Flip AI Development on Its Head
Most people throw AI at problems expecting magic. The better approach: get granular on tasks first, then apply AI to augment specific steps.
Flip AI Development on Its Head
Most people have AI development backwards.
The conventional approach is seductive: throw your problem at AI and let it figure everything out. Feed it the idea, step back, and wait for the magic.
But this is exactly wrong.
The Real Approach: Granularity First, AI Second
What I truly believe is that we need to get granular on tasks first, then create automated systems that—in many cases—don't even need AI to accomplish them. Or, when they do need AI, the AI augments specific steps rather than replacing the entire process.
Consider the task of writing a blog post. It seems like one thing, but it's actually a step-by-step process:
- Come up with an idea — What am I going to write about?
- Write it out and structure my thoughts — Get the ideas down, organize them
- Create different sections — Break it into digestible chunks
- Log into the system — Upload the blog post to the internet
- Create and upload an image — Either make one or select from existing images
This granular understanding is everything. If you understand each individual step of the process, then AI can actually call the tools that accomplish each step.
This Pattern Is Everywhere
The same principle applies across every business function.
Grocery shopping by an employee:
- Get in the car
- Drive to the grocery store
- Pay for the groceries
- Pick them up
- Drive back
- Unpack
- Cook the food
Sales workflows:
- Reach out to 20 new people a day
- Do 5-10 calls
- Track conversion rates
- Report results back to the CEO in compact format so they can say "Yes, that was done right" or "No, we need to adjust"
Why Granularity Unlocks AI
When processes are granular, two things become possible:
- You can automate without AI — Many steps are just deterministic: log in, upload, navigate. No intelligence required.

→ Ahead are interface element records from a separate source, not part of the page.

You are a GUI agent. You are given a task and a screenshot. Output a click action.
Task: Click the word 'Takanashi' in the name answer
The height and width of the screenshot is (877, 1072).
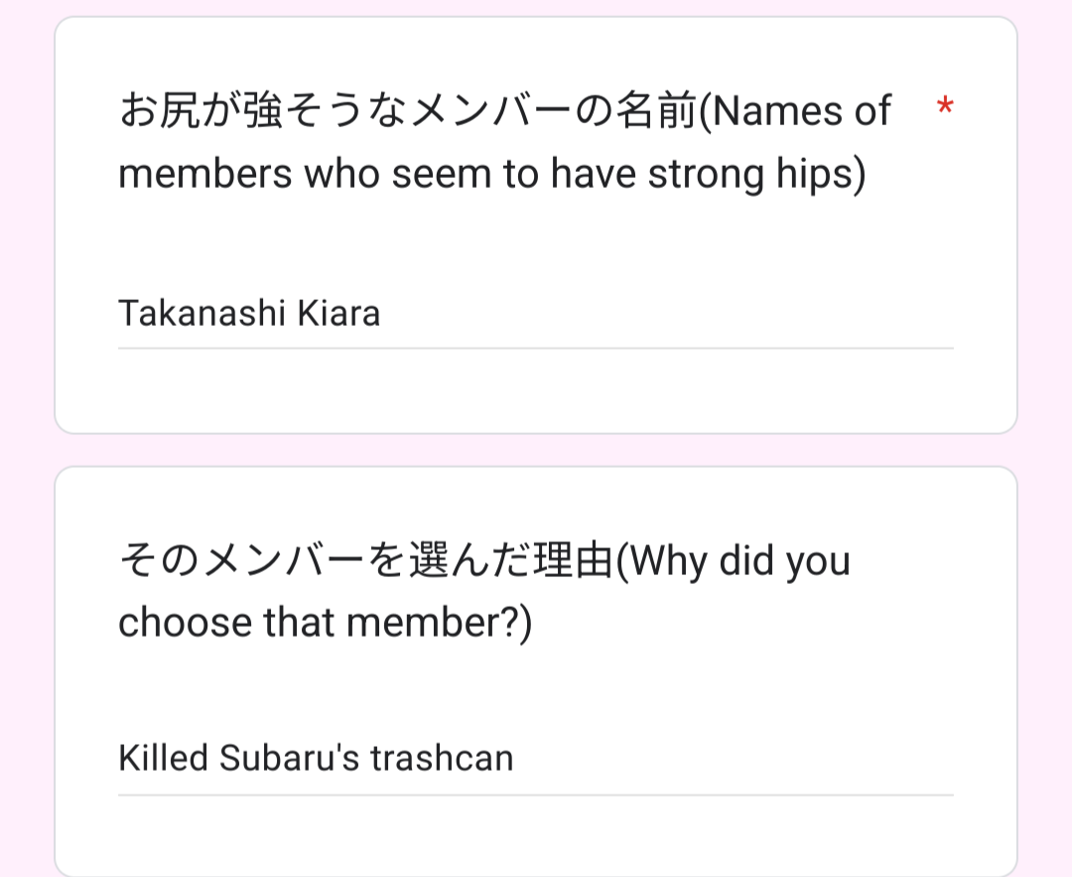[x=200, y=314]
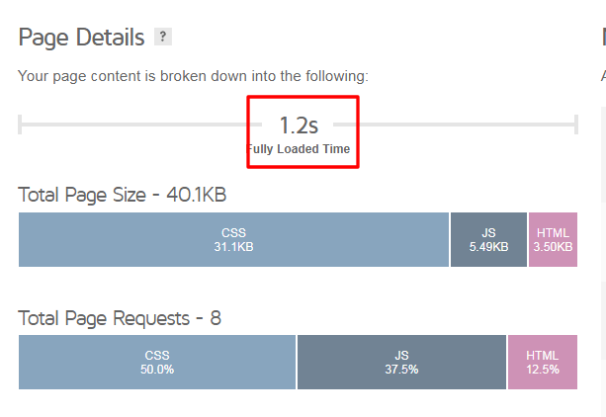
Task: Click the JS 37.5% requests segment
Action: point(401,362)
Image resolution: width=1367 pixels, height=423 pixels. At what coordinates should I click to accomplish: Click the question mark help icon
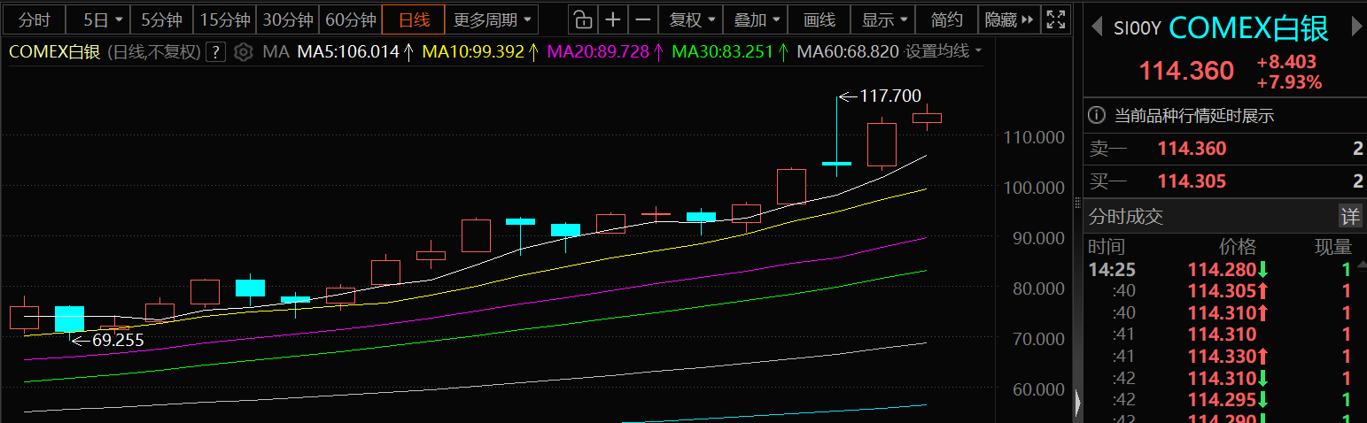217,52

- AI becomes a precision tool — Instead of hoping AI will "figure out" your vague problem, you apply AI to the specific steps where it adds value. AI can help with ideation. AI can help structure thoughts. AI can draft outreach messages. But you control which steps get AI augmentation.
The difference between hoping AI will figure it out and designing precisely how AI will help is the difference between magic thinking and engineering thinking.
The Uncomfortable Truth
To use AI effectively, you must first become an expert at the very thing you want AI to do.
You must earn the right to delegate.
This seems counterintuitive—shouldn't AI save us from having to understand things? But the reality is: you cannot automate what you do not understand at a granular level.
The people who will thrive in the AI era aren't those with access to better models. They're those who understand their own work at atomic resolution.
AI doesn't solve problems. It executes steps within processes understood by humans who bothered to do the work of knowing their work.